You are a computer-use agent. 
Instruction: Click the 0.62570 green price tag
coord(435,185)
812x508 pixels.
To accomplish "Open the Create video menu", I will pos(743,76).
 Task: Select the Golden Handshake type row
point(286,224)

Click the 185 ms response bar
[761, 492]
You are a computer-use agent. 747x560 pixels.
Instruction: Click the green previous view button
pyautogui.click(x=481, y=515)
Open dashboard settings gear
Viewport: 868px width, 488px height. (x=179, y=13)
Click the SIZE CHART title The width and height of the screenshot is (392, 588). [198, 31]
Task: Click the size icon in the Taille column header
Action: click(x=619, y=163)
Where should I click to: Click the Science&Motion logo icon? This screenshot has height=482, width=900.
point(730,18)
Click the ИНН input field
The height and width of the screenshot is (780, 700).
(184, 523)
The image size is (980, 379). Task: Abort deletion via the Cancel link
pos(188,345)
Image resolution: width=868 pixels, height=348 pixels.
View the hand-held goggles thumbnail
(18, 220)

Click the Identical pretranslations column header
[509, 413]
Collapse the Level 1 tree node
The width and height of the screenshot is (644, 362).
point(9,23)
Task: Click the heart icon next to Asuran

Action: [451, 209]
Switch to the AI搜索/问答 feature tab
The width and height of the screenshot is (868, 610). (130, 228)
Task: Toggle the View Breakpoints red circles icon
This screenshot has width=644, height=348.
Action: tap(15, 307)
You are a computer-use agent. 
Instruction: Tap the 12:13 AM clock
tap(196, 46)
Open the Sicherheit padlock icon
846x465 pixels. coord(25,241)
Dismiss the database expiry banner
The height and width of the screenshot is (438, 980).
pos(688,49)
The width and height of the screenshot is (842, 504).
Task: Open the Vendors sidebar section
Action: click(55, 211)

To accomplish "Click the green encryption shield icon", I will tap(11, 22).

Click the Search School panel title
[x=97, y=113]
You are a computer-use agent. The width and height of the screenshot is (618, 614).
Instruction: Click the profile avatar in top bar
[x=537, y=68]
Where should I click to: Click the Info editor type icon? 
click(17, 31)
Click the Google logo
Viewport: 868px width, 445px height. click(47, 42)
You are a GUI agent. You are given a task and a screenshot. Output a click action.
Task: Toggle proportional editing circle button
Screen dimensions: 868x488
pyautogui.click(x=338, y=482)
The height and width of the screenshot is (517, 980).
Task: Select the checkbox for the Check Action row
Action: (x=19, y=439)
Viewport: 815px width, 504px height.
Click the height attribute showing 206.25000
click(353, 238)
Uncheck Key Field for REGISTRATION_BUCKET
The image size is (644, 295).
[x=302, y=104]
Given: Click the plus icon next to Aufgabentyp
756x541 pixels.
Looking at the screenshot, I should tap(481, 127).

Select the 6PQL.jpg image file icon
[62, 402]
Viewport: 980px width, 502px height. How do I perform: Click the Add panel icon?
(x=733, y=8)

####################

* EXERCISE OBJECTIVE: Take the material above and transcribe all of it exactly.

* REPLY:
You are a computer-use agent. 
Instruction: Click the 0.62570 green price tag
coord(435,185)
812x508 pixels.
To accomplish "Open the Create video menu", I will pos(743,76).
 Task: Select the Golden Handshake type row
point(286,224)

Click the 185 ms response bar
[761, 492]
You are a computer-use agent. 747x560 pixels.
Instruction: Click the green previous view button
pyautogui.click(x=481, y=515)
Open dashboard settings gear
Viewport: 868px width, 488px height. (x=179, y=13)
Click the SIZE CHART title The width and height of the screenshot is (392, 588). [198, 31]
Task: Click the size icon in the Taille column header
Action: click(x=619, y=163)
Where should I click to: Click the Science&Motion logo icon? This screenshot has height=482, width=900.
point(730,18)
Click the ИНН input field
The height and width of the screenshot is (780, 700).
(184, 523)
The image size is (980, 379). Task: Abort deletion via the Cancel link
pos(188,345)
Image resolution: width=868 pixels, height=348 pixels.
View the hand-held goggles thumbnail
(18, 220)

Click the Identical pretranslations column header
[509, 413]
Collapse the Level 1 tree node
The width and height of the screenshot is (644, 362).
point(9,23)
Task: Click the heart icon next to Asuran

Action: [451, 209]
Switch to the AI搜索/问答 feature tab
The width and height of the screenshot is (868, 610). (130, 228)
Task: Toggle the View Breakpoints red circles icon
This screenshot has width=644, height=348.
Action: tap(15, 307)
You are a computer-use agent. 
Instruction: Tap the 12:13 AM clock
tap(196, 46)
Open the Sicherheit padlock icon
846x465 pixels. coord(25,241)
Dismiss the database expiry banner
The height and width of the screenshot is (438, 980).
pos(688,49)
The width and height of the screenshot is (842, 504).
Task: Open the Vendors sidebar section
Action: click(55, 211)

To accomplish "Click the green encryption shield icon", I will tap(11, 22).

Click the Search School panel title
[x=97, y=113]
You are a computer-use agent. The width and height of the screenshot is (618, 614).
Instruction: Click the profile avatar in top bar
[x=537, y=68]
Where should I click to: Click the Info editor type icon? 
click(17, 31)
Click the Google logo
Viewport: 868px width, 445px height. click(47, 42)
You are a GUI agent. You are given a task and a screenshot. Output a click action.
Task: Toggle proportional editing circle button
Screen dimensions: 868x488
pyautogui.click(x=338, y=482)
The height and width of the screenshot is (517, 980).
Task: Select the checkbox for the Check Action row
Action: (x=19, y=439)
Viewport: 815px width, 504px height.
Click the height attribute showing 206.25000
click(353, 238)
Uncheck Key Field for REGISTRATION_BUCKET
The image size is (644, 295).
[x=302, y=104]
Given: Click the plus icon next to Aufgabentyp
756x541 pixels.
Looking at the screenshot, I should tap(481, 127).

Select the 6PQL.jpg image file icon
[62, 402]
Viewport: 980px width, 502px height. How do I perform: Click the Add panel icon?
(x=733, y=8)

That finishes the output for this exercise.